YAPILARDA DEMİR VE HAZIR BETON DENETİMİ VAR MI? (Deprem Yazıları-5)


Depremde mukavva kutular gibi çöken ve un ufak olan yapıları şaşkınlıkla izlemekteyiz. Bir yapıda öngörülen demir ve teknik adamların istediği biçimde çimentolu harç kullanılmışsa beton un ufak olur mu?

24 Ocak 1980 ekonomik kararlarıyla başlayan ve 12 Eylül darbesiyle pekişen Türkiye’nin liberalizme geçiş sürecinin mimarı Özal’dı. Özallı yıllarda devletçilik güç yitirip özelleştirmelerin yıldızı parladı. Devlete ait dev sanayi kuruluşları izlenen yanlış yönetim anlayışlarıyla iflasa sürüklendi. Liberallerin devlete kurduğu bu tuzak sonunda halk kandırıldı. “Bakın bu zarar eden fabrikalar halkın sırtında büyük ekonomik yük. Bu yükten kurtarmak gerek. Bu nedenle de zarar eden bu sanayi kuruluşlarını özelleştirerek elden çıkarmak gerek.

Türkiye, demir endüstrisinde ilerdeydi.   Karabük Demir Çelik Fabrikası, dünyanın en iyilerinden biriydi. Yuvarlak demir üretirdi. Ürettiği inşaat demirleri esneme özelliğine sahip olduğu için kolay kırılmazdı. Bu nedenle de hem yurtiçinde hem de yurtdışında çok kullanılır, yapılarda yeğlenirdi. Bu üretim üssü, ne yazık ki liberal politikalara feda edildi. Üretim, eski gücünü yitirdi. Aklı başında, ülkesini düşünen devlet yöneticilerinin yapacağı iş böylesine bir değerli bir fabrikayı iflasa sürükleyerek özelleştirmek değil, üretimini artırmak olmalıydı. Nedense bu yapılmadı.

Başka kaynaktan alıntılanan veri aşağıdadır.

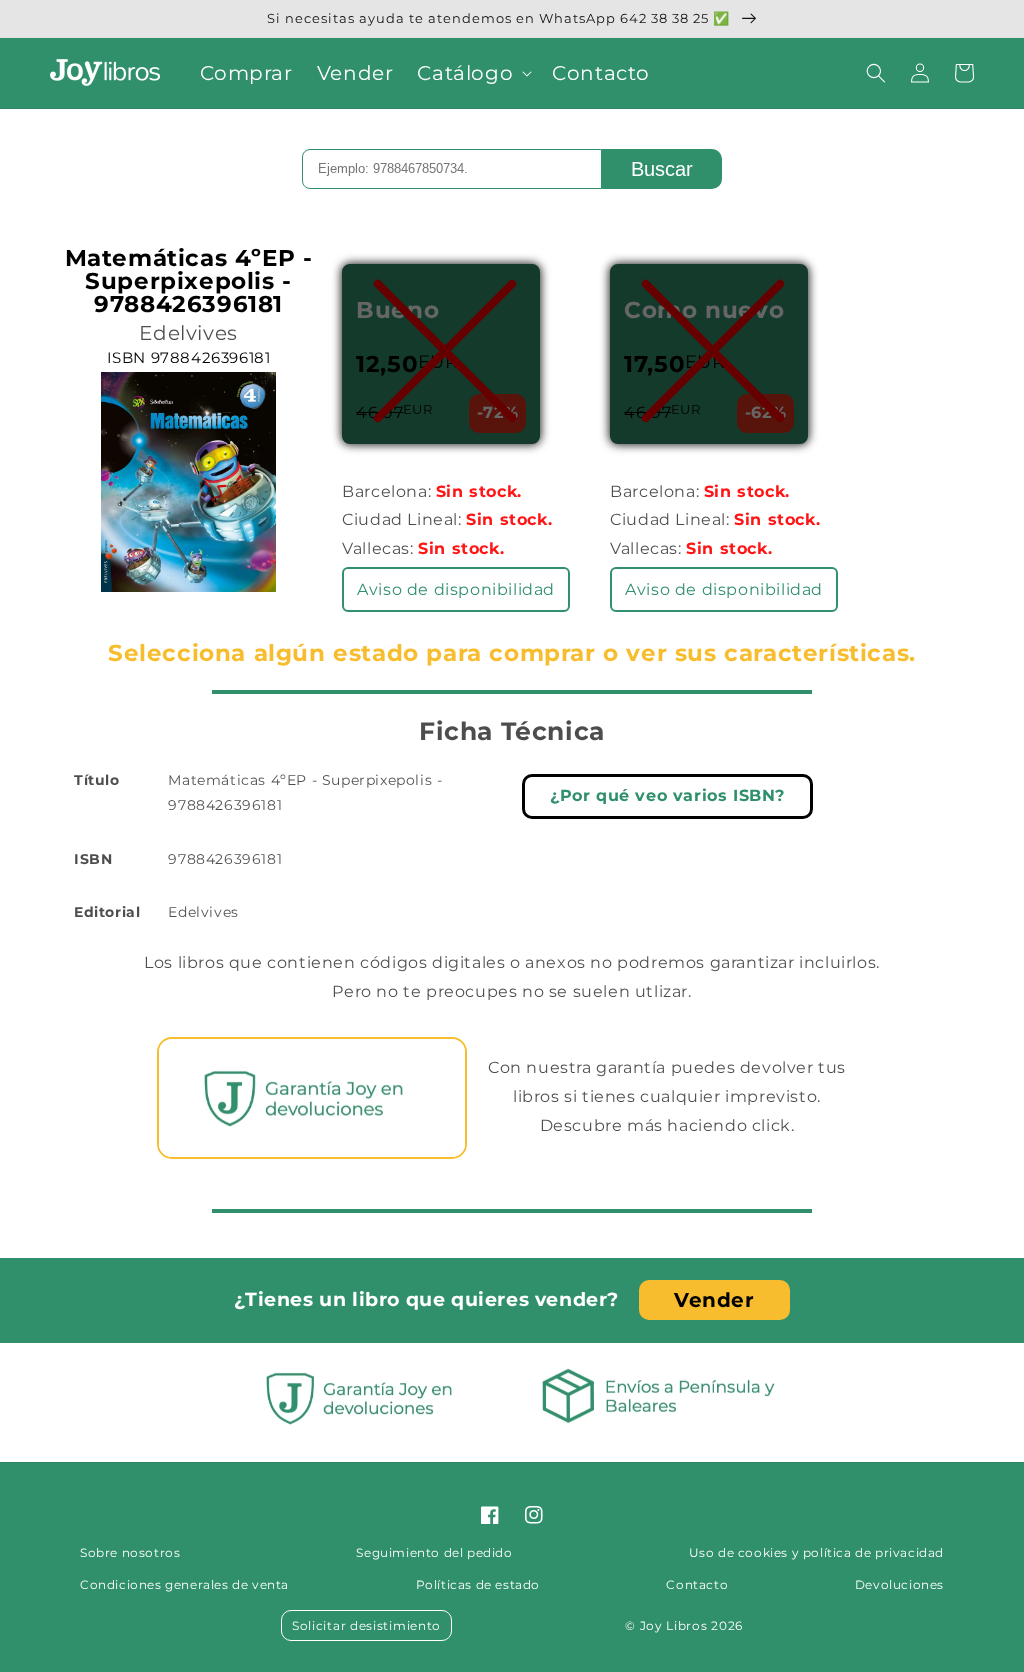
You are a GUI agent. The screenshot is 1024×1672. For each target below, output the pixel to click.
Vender (714, 1300)
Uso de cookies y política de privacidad (816, 1552)
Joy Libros (674, 1625)
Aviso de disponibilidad (456, 589)
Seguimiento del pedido (434, 1552)
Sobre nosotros (130, 1552)
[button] (472, 73)
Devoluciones (899, 1584)
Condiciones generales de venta (184, 1584)
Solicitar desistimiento (366, 1625)
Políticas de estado (478, 1584)
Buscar (662, 169)
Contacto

Özal’la başlayan liberal politikaların en önemli ayağı dışalım kolaylığıydı. Özellikle dağılan Orta ve Doğu Avrupa ülkeleriyle savaş bölgelerinden hurda demirler gemilerle Türk limanlarına getirildi. Bu hurdalar, özel haddehanelerde işlenerek inşaat demiri durumuna getirildi. Ne yazık ki yıllardır oturduğumuz evlerde, çalıştığımız işyerlerinde kullanılan demirler bunlar. Bu demirlerin esneme özelliği yok! En küçük darbede hemen kırılıp ufalanmakta. Zaten bu demirlerin yapıldığı hurdaların çoğu çürümüş durumdaydı. El âlemin çürük hurdaları, işlenerek bizim yapılarımızı ayakta tutmaya başladı. Tutabildi mi? Doğaldır ki hayır! Yirmi, otuz yıllık yapıların çöken demirlerini niye kimse sorgulamıyor? Bu hurdalardan inşaat demiri üretme işinden bazılarının büyük servetler kazandığı kesin. Ancak bunun acı bedelini de deprem, sel, heyelan bölgelerinde halkımızın ödediğini de görmekteyiz üzüntüyle. Liberal anlayışın insanlarımızın can güvenliğini nasıl tehlikeye attığını bu durumdan görmekteyiz. Halkımız, hurda demirlerden oluşan yapıların altında can verirken kimileri de keselerini patlayıncaya dek şişirdi. Ne uğruna insanlarının canı uğruna…

Gelelim, yapılarda kullanılan hazır betonlara…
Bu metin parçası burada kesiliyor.